We sustain the respondent's contention that the transaction in question was not a reorganization within the contemplation of the statute and that the petitioner is liable to income*1310 tax in respect of the difference between the cost basis of the assets transferred to the Fabricating Co. and the fair market value of the shares of the Midwest Co. received in exchange.
Reviewed by the Board.
Judgment will be entered for the respondent.

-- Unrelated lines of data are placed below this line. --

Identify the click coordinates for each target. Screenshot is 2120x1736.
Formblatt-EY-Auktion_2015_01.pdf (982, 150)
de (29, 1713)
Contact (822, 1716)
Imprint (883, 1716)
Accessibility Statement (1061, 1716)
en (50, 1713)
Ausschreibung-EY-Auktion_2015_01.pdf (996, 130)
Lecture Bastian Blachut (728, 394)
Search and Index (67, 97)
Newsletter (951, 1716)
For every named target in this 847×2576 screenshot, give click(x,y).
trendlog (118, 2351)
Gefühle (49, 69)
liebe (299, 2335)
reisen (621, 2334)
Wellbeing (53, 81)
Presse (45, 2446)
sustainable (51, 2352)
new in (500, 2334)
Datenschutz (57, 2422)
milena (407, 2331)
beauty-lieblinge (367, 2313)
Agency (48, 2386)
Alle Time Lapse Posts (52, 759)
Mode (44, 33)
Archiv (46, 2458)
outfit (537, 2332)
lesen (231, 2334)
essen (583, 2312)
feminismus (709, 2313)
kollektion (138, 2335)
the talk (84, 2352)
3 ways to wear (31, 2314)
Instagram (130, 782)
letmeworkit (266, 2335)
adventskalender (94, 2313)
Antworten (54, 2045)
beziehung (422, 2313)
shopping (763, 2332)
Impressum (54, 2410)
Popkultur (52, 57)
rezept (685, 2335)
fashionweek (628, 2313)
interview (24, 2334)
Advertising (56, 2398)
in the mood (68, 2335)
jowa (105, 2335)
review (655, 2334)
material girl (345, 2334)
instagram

STERNHAGEN concurs in the result only.
BLACK concurs in the result.
TRAMMELL and LEECH dissent.
ADAMS, concurring: While concurring in the result reached in the opinion in this case, I do not think the transactions here must be considered as two separate transactions. The offer to the Midwest Co. which was submitted by Edward J. Hughes, who was the president and the owner of all the common stock of petitioner, clearly indicates the purpose of the transaction to be as follows:
The Ballwood Company (hereinafter called "Ballwood") hereby submits to your Company (hereinafter called "Midwest") its proposal for an exchange of securities under a reorganization plan, of which the following is a part.
This purpose was accomplished by the circuitous route defined in the so-called "Reorganization Plan." The organization of the "Ballwood Pipe Fabricating Corporation", the exchange of certain assets of*1311 petitioner for all its stock and the exchange of this stock for stock of the Midwest Co. were but steps in a single transaction - the exchange by petitioner of a part of its assets for stock of the Midwest Co.
In my opinion, the transaction must be viewed as a whole and when so viewed it results in a transaction on which gain or loss may be realized.